If a large number of leaf node machines send requests to a central root node then that root node can become overwhelmed:
- The CPU becomes a bottleneck, for either processing requests or sending replies, because it can't possibly deal with the flood of requests.
- The network interface becomes a bottleneck because a wide fan-in causes TCP drops and retransmissions, which causes latency. Then clients start retrying requests which quickly causes a spiral of death in an undisciplined system.
One solution to this problem is a strategy given by Dr. Jeff Dean, Head of Google's School of Infrastructure Wizardry, in this Stanford video presentation: Tree Distribution of Requests and Responses.
Instead of having a root node connected to leaves in a flat topology, the idea is to create a tree of nodes. So a root node talks to a number of parent nodes and the parent nodes talk to a number of leaf nodes. Requests are pushed down the tree through the parents and only hit a subset of the leaf nodes.
With this solution:
- Fan-in at each level of the tree is manageable. The CPU cost of processing requests and responses is spread out across all the parents, which reduces the CPU and network bottlenecks.
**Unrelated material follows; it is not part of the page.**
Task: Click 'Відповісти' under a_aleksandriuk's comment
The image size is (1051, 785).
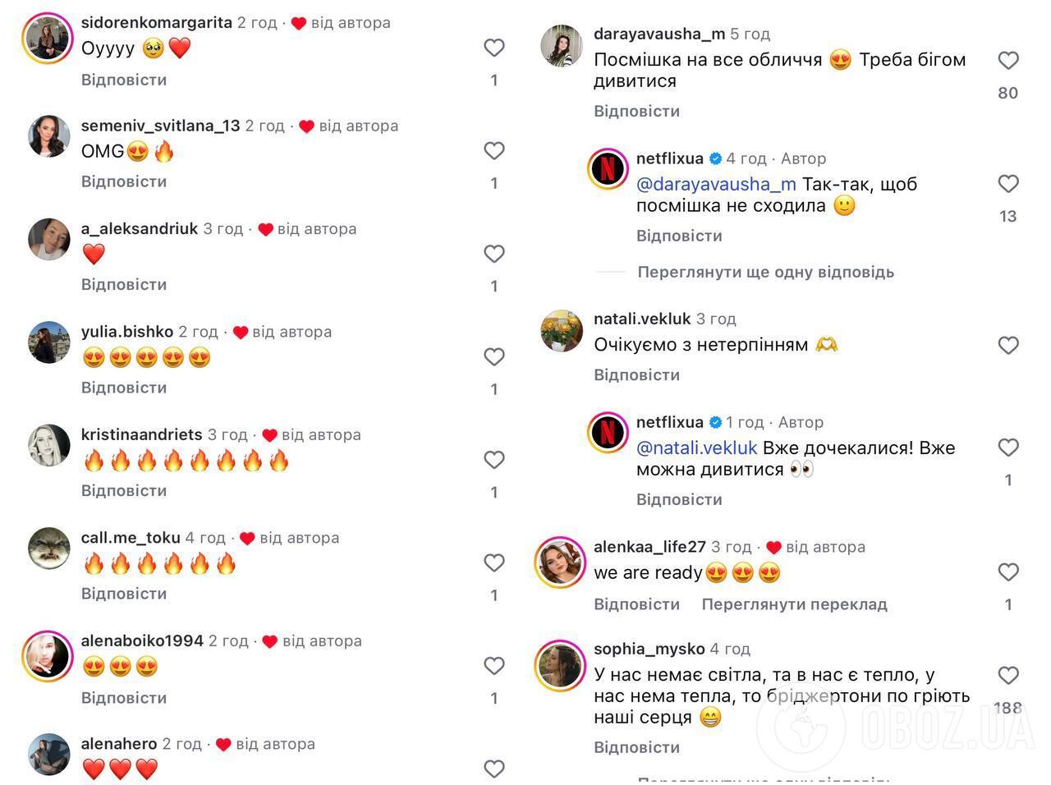Action: [124, 285]
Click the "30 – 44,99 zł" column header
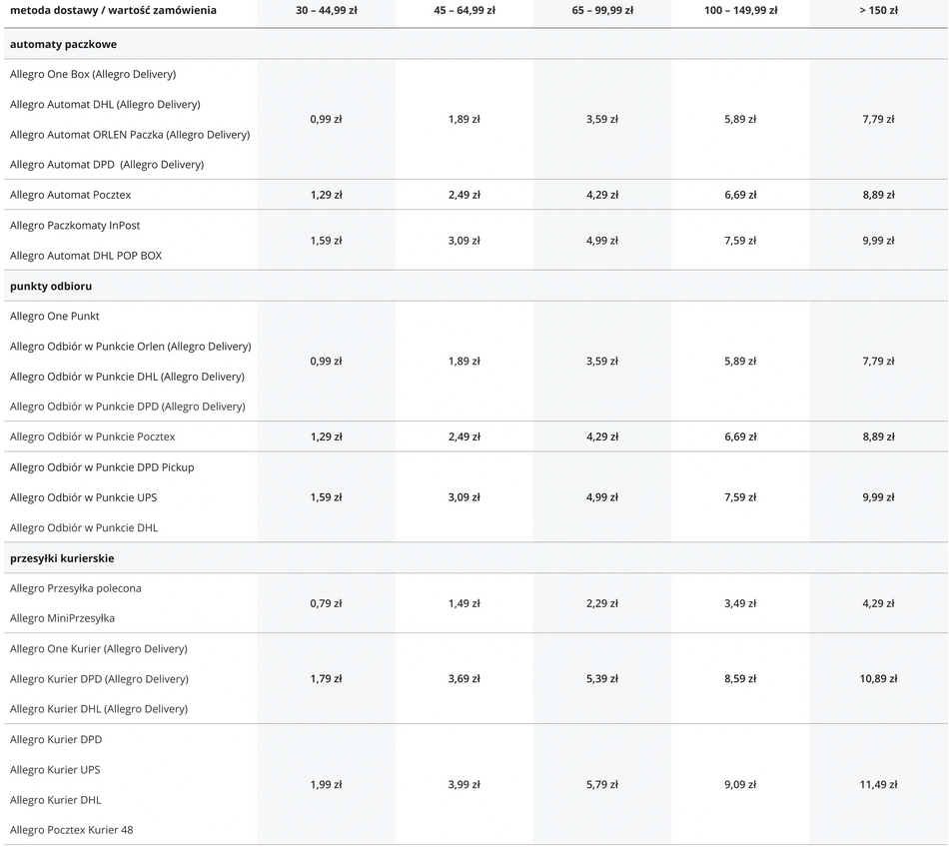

- Response filtering and data reduction. Ideally the parent can provide a level of response filtering so the root only sees a subset of the response data. This further reduces the network and CPU needed by the root.
- Collocation. The parent can be collocated with leaves on one rack, which keeps all that traffic off your datacenter networks.
In Google's search system, for example:
- Leaves generate their best 10 or 15 responses.
- Parents return the best 20-30 responses out of the 30 leaves the parent is responsible for.
- This is a large degree of data reduction compared to the case the root had to process all that data directly.